If you have watched the latest Jack Black film Be Kind, Rewind, you’ll have an idea how the new Sweded TV show on RTÉ 2 will look, complete with homemade takes on popular shows like Home And Away, Lost or X-Factor.
The trend for purposely amateur and funny takes on classics like Star Wars and the Indiana Jones movies has been around for a while on YouTube but really came into the mainstream when Michel Gondry got Jack Black, made a film about it and dubbed it ‘sweding’.
Digital media company Wildwave, along with Dublin-based Still Films, came up with Sweded TV and pitched it to RTÉ: a show that allows users to make these fan films for their favourite or most hated TV show and almost acts as a funny cultural reference or homage wrapped up in a YouTube moment.
“We work across all media platforms and were looking for a way to make them work together ,so we wanted to come up with a TV programme that had a good sense of YouTube-ness about it too,” said Stephen McCormack, CEO of Wildwave.
“Sweding on YouTube is all about films so we thought, wouldn’t it be funny to see what young people in Ireland who are watching more and more YouTube instead of television think of traditional TV.
It is a simple idea, said McCormack, but deep within it is an exploration of people’s attitude towards television, which they still love but obviously the relationship has changed over the years.

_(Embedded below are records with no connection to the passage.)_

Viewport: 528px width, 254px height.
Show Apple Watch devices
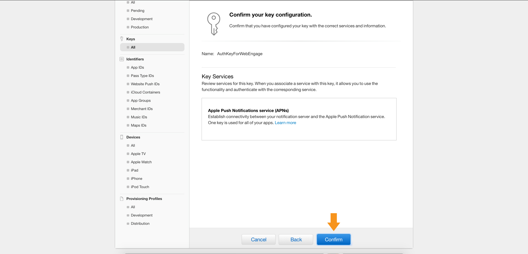[x=141, y=162]
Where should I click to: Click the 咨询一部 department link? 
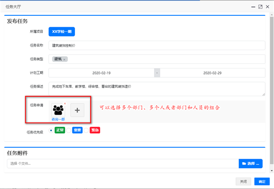coord(58,120)
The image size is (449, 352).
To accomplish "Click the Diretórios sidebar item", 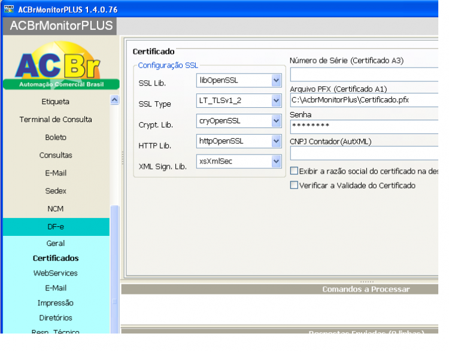I will [56, 318].
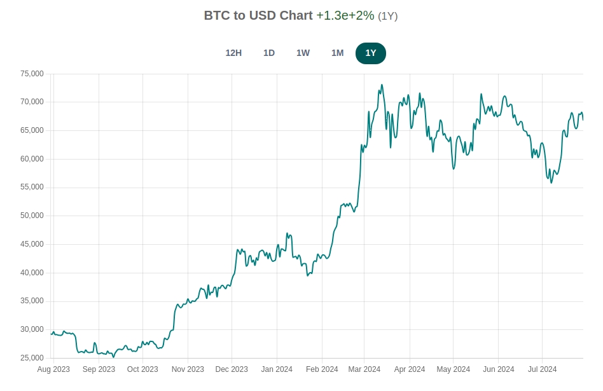Click the Aug 2023 x-axis label
Image resolution: width=603 pixels, height=391 pixels.
(53, 369)
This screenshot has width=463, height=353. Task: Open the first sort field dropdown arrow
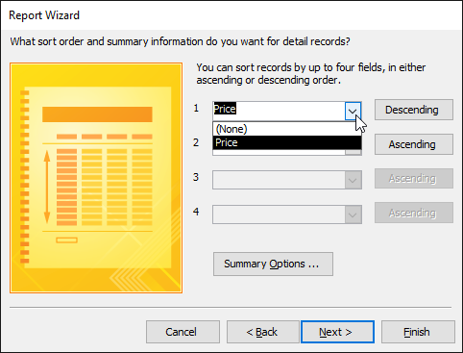pyautogui.click(x=353, y=111)
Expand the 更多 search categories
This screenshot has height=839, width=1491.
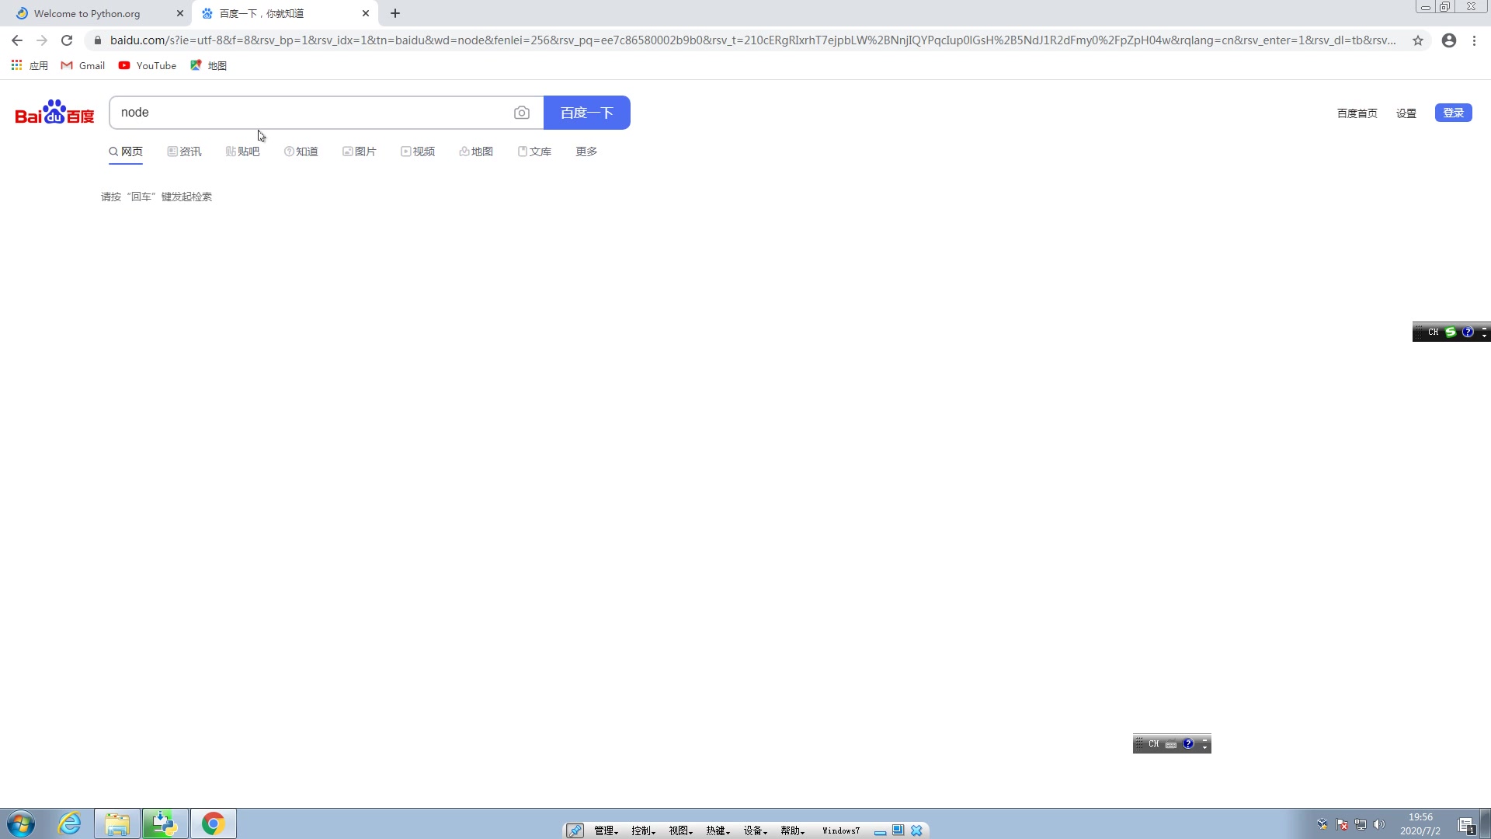click(585, 151)
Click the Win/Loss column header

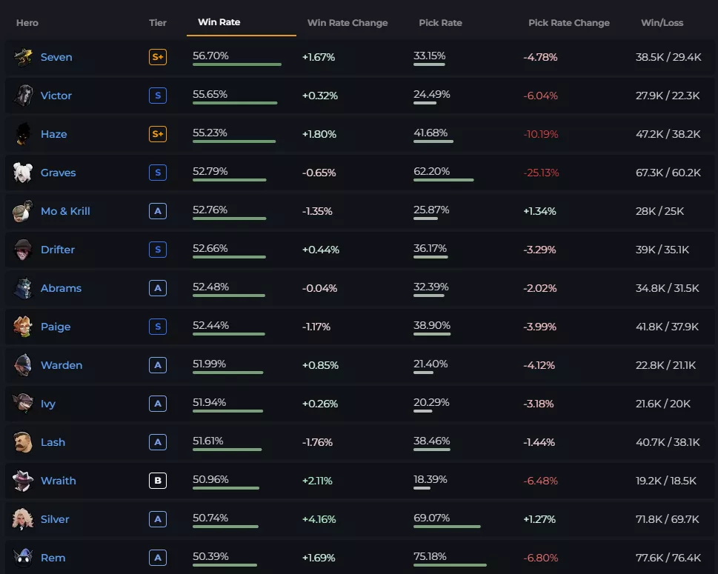click(662, 23)
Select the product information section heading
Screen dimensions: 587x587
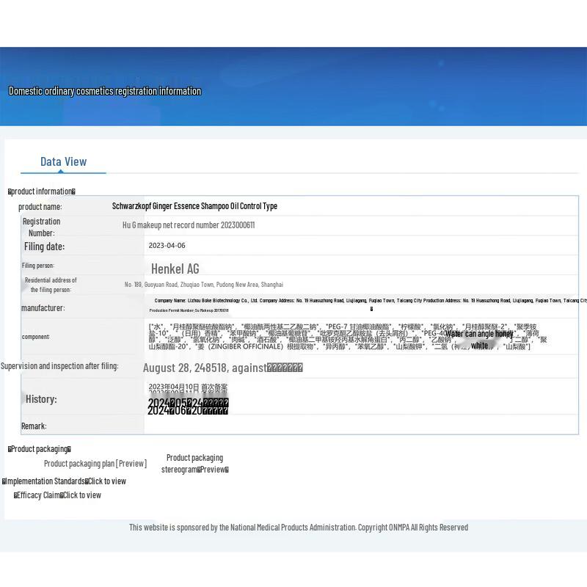[42, 192]
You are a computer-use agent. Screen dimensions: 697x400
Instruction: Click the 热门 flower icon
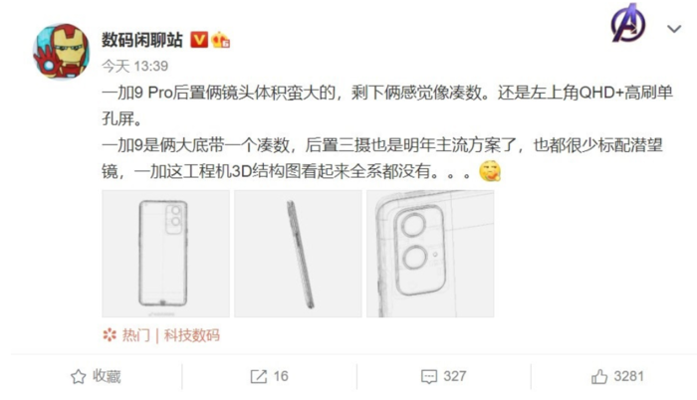point(110,334)
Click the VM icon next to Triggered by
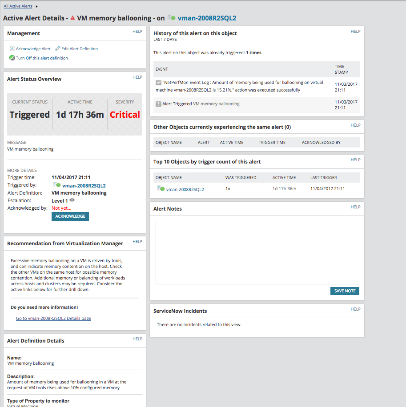The width and height of the screenshot is (406, 407). [56, 185]
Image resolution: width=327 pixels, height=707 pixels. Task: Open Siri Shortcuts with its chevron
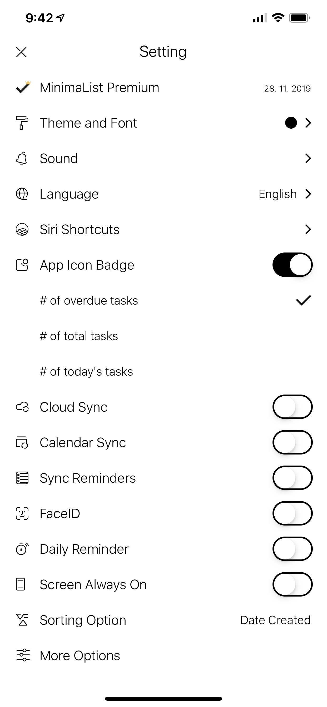tap(308, 229)

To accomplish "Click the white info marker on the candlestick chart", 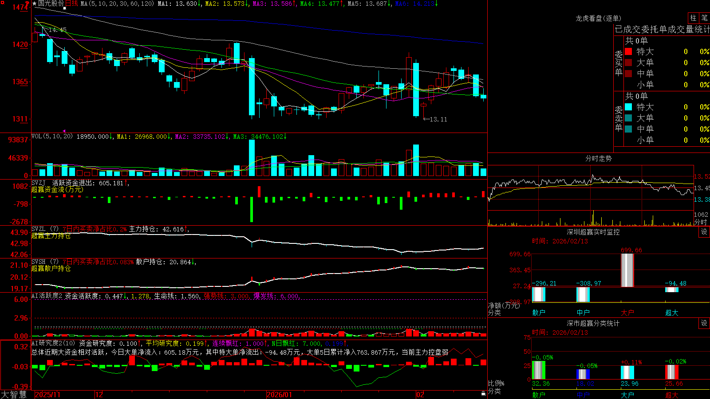I will click(x=64, y=8).
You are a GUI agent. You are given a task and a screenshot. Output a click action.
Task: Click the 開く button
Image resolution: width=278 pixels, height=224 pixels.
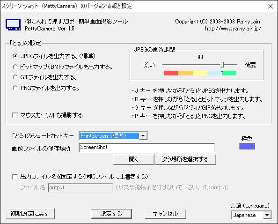pos(133,159)
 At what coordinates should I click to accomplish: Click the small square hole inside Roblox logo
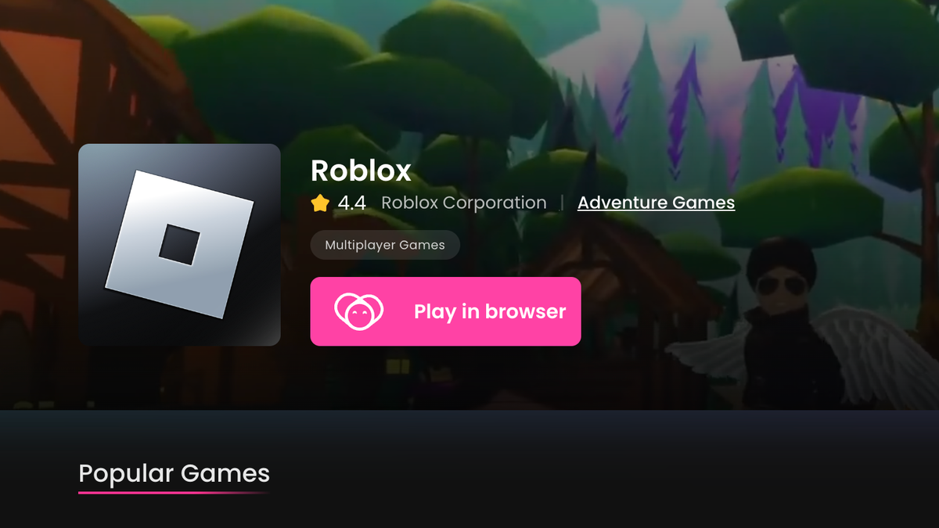coord(179,245)
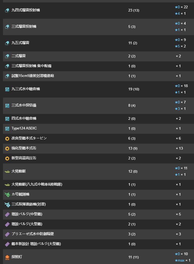Click the ★max × 1 label for 探照灯
Image resolution: width=194 pixels, height=264 pixels.
182,260
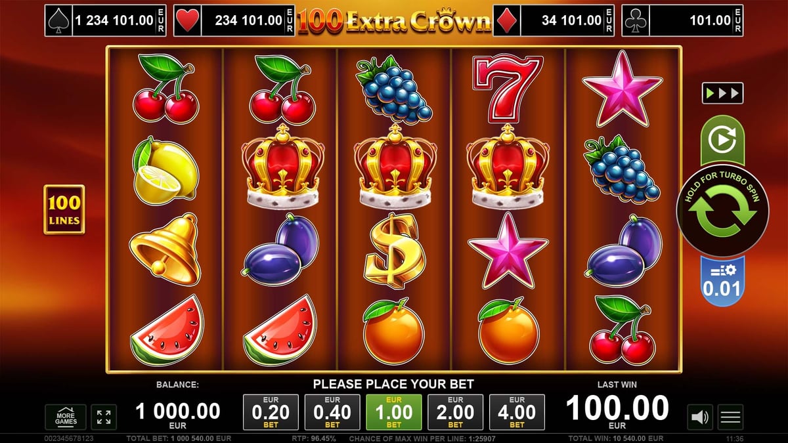Click the gold dollar sign symbol
Screen dimensions: 788x443
click(394, 251)
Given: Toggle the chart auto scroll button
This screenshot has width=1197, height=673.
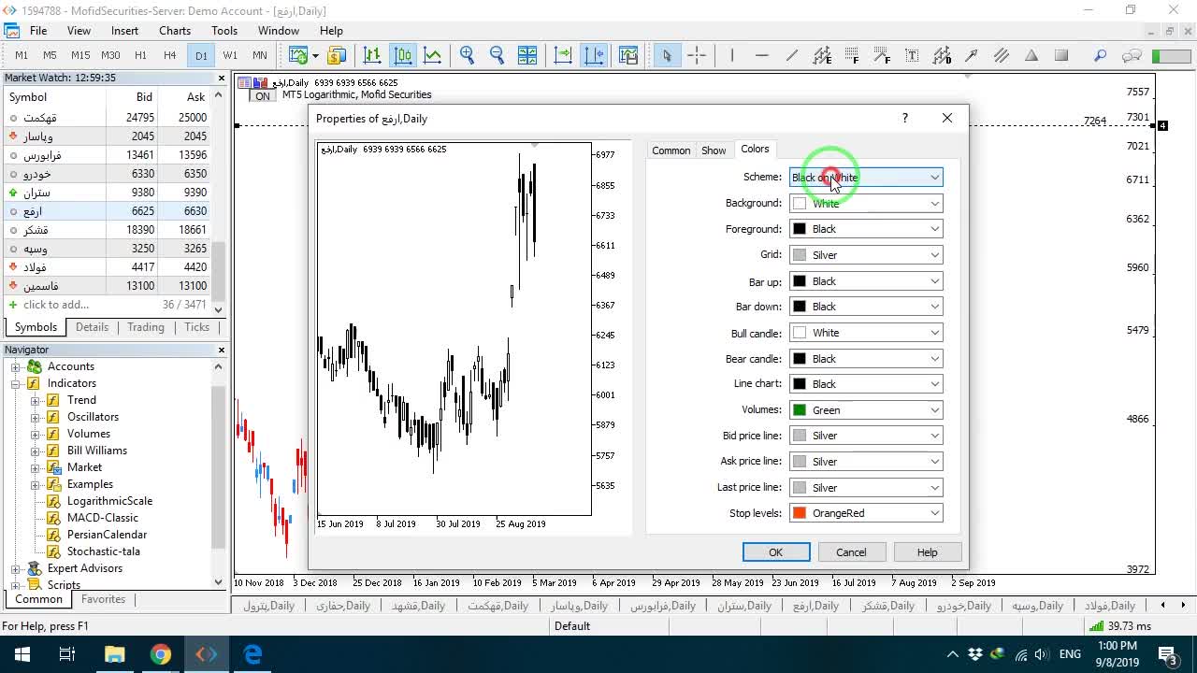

“Kids are taking television culture, absorbing it and giving it back in a sense. It speaks for the YouTube generation,” added McCormack.
Sweded TV www.rte.ie/tv/ttv/swededtv is open for entrants right now until Monday 2 June for young people aged from 11 to 18, in groups of between five and 15.
The idea is to send in a concept, like the kind of location, props, dialogue etc that will be used and even some video footage to illustrate this.
The winning entries will work with Sweded TV over the summer making films which will be shown in September on TTV on RTÉ 2.
The objective of Sweded TV is not just to bridge the gap between the web and traditional media, said McCormack but also to get kids interested in creating digital content in a positive manner and not just have it negatively associated with happy slapping and the like.
The response has been so good that Still Films and Wildwave are considering a Sweded TV show for the 18 to 30-year-old audience. This writer is off to find some bin bags, red paint and discarded toilet roll tubes in preparation for the role of Darth Vader.